ACTIVITY: In the data below, copy the stretch from the line containing "pixels, height=716 pixels." through the line containing "coordinates (590, 48).", swapping "Describe" for "Explain" and keeping everything else the same.

Saved entries:
◆ ◆ ◆ ◆ ◆ ◆ ◆

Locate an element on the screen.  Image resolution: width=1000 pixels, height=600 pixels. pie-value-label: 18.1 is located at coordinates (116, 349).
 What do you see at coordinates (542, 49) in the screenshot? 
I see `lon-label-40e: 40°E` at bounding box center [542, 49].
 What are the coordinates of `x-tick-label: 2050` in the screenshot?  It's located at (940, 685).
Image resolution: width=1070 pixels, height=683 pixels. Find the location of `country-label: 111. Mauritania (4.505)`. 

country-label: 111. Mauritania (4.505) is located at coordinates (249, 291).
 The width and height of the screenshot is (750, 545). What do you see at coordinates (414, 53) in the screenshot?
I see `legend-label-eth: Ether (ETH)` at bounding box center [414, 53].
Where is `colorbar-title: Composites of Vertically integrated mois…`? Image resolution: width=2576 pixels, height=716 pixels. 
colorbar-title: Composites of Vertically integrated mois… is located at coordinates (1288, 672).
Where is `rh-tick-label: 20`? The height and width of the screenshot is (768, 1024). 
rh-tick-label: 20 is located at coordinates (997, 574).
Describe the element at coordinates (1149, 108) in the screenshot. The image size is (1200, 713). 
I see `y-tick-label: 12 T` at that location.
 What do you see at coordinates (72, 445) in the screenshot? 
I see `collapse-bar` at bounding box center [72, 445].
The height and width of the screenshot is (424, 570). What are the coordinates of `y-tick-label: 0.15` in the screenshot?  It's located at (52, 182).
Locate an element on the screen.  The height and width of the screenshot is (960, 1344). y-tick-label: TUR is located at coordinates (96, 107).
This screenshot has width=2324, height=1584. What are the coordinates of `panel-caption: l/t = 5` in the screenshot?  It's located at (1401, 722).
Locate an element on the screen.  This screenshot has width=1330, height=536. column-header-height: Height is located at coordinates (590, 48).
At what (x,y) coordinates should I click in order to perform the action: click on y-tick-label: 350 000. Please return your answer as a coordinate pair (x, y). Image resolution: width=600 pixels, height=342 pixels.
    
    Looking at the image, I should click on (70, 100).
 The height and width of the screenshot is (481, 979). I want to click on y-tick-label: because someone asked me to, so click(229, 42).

◆ ◆ ◆ ◆ ◆ ◆ ◆

THE ANSWER:
Where is `colorbar-title: Composites of Vertically integrated mois…`? Image resolution: width=2576 pixels, height=716 pixels. 
colorbar-title: Composites of Vertically integrated mois… is located at coordinates (1288, 672).
Where is `rh-tick-label: 20`? The height and width of the screenshot is (768, 1024). 
rh-tick-label: 20 is located at coordinates (997, 574).
Explain the element at coordinates (1149, 108) in the screenshot. The image size is (1200, 713). 
I see `y-tick-label: 12 T` at that location.
 What do you see at coordinates (72, 445) in the screenshot? 
I see `collapse-bar` at bounding box center [72, 445].
The height and width of the screenshot is (424, 570). What are the coordinates of `y-tick-label: 0.15` in the screenshot?  It's located at (52, 182).
Locate an element on the screen.  The height and width of the screenshot is (960, 1344). y-tick-label: TUR is located at coordinates (96, 107).
This screenshot has width=2324, height=1584. What are the coordinates of `panel-caption: l/t = 5` in the screenshot?  It's located at (1401, 722).
Locate an element on the screen.  This screenshot has width=1330, height=536. column-header-height: Height is located at coordinates (590, 48).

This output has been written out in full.